Vorteile gegenüber Batterie
Eine weitere Frage stellt sich dahingehend, warum man sich mit Schwungradspeichern trotz scheinbar schlechterer Leistungsparameter im Vergleich mit chemischen Batterien auseinandersetzt? Buchroithner klärt auf: „Da ist einmal die Zyklenfestigkeit (Lebensdauer): Eine Batterie degradiert chemisch, wenn sie belastet wird, aber auch wenn sie kalendarisch altert.“ Bei einem Schwungradspeicher habe man „quasi keinen Verschleiß“, so Buchroithner: „Werden mechanische Wälzlager eingesetzt, dann müssen hin und wieder das Schmiermittel und die Lager getauscht werden. Handelt es sich um berührungslose Magnetlager, ist der Speicher eigentlich wartungsfrei. Somit haben wir dann eine einige Zehnerpotenzen höhere Lebensdauer als bei chemischen Batterien“, so Buchroithner.

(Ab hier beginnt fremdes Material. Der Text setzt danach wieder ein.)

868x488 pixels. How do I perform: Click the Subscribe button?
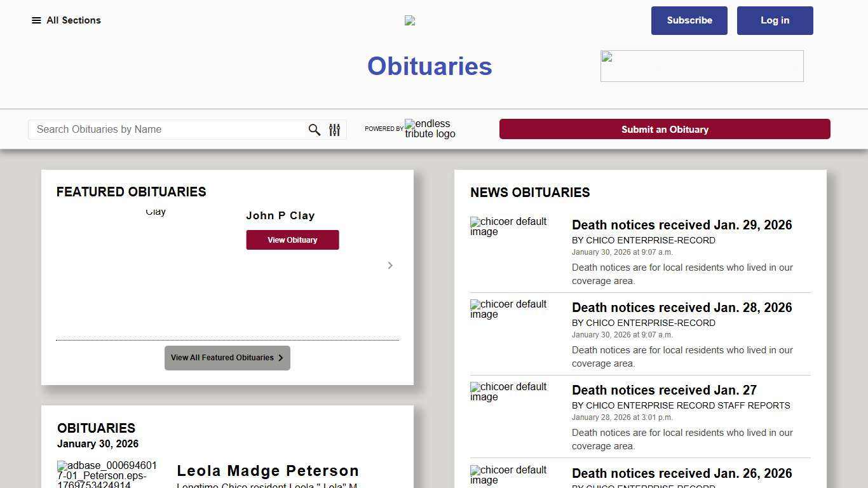tap(689, 20)
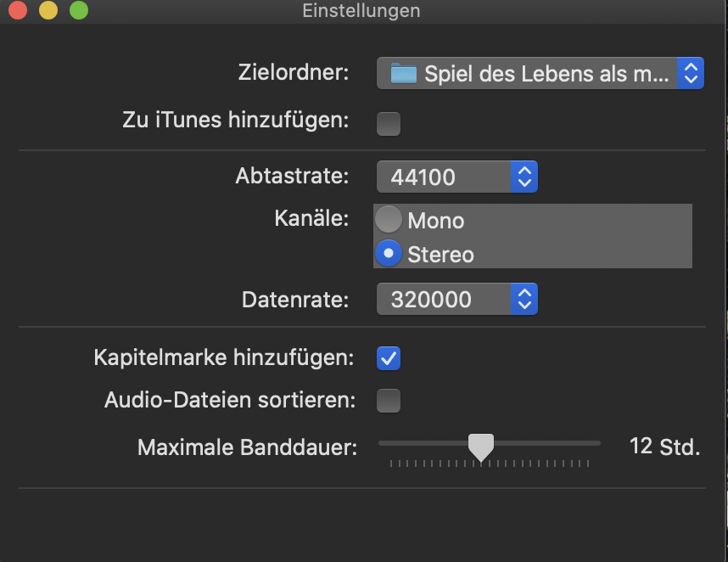
Task: Click the Abtastrate dropdown arrows
Action: point(524,177)
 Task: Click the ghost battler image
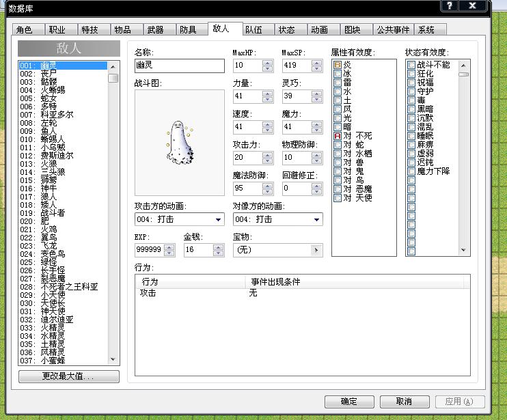tap(180, 143)
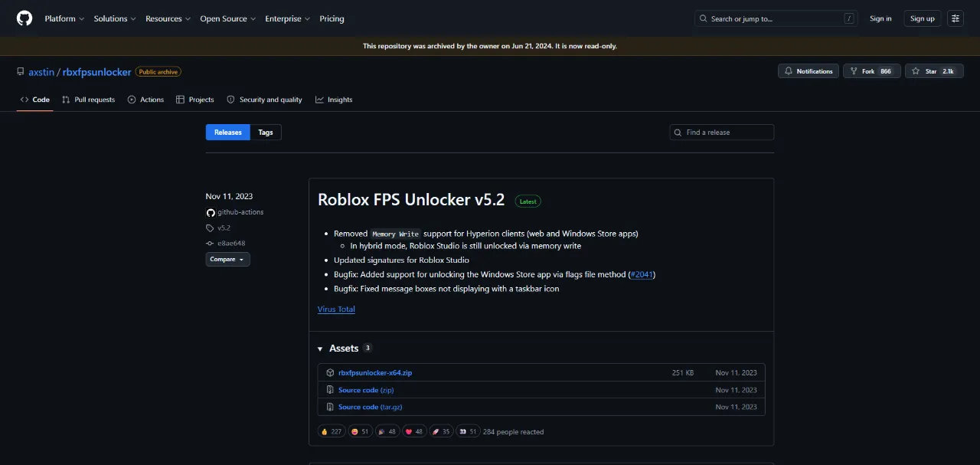This screenshot has height=465, width=980.
Task: Collapse the Assets section
Action: (x=321, y=349)
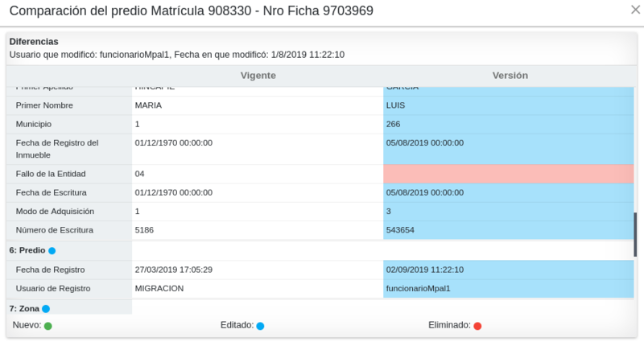Click the Municipio version value 266
644x346 pixels.
(393, 125)
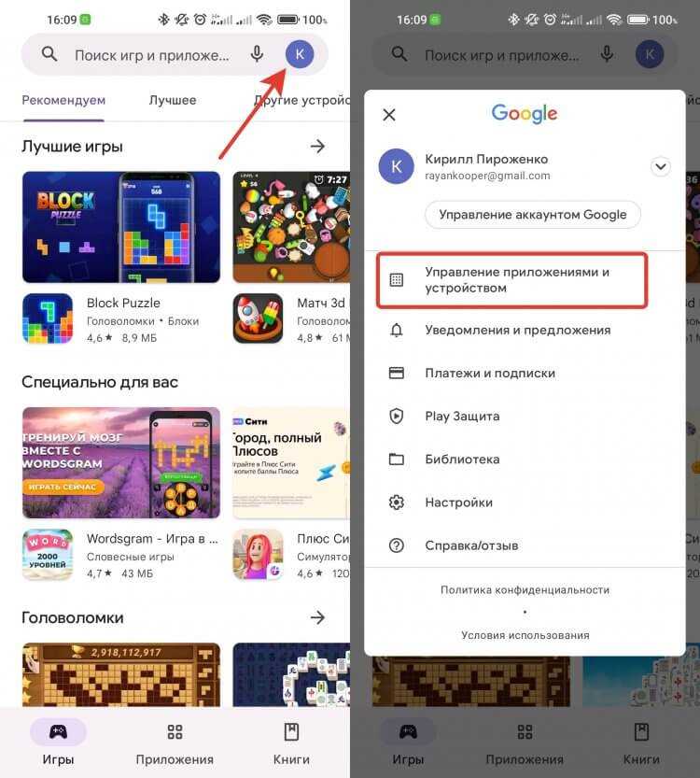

Der Wissenschafter weiter: „Wenn wir eine über die Lebensdauer umgesetzte Energiemenge ermitteln, wird ein Schwungrad mehr Energie umsetzen als eine Batterie.“ Für Buchroithner ist das eine charmante Eigenschaft, vor allem, „wenn man bedenkt, dass alle paar Sekunden eine ‚kleine‘ Schwankung im Netz erfolgt, weil sich etwa ein Supercharger an einer Teslatankstelle dazu schaltet, dann wird diese durch einen Schwungradspeicher gut ausgeglichen.“ Das resultiere in hohen Lade- und Entladezyklen. Da habe der Schwungradspeicher entsprechende Vorteile. Außerdem gehe es auch um Ressourcen (Lithium, seltene Erden,…), die für den Bau von Batterien gebraucht werden. Dabei sei man weitestgehend von außereuropäischen Zulieferern abhängig.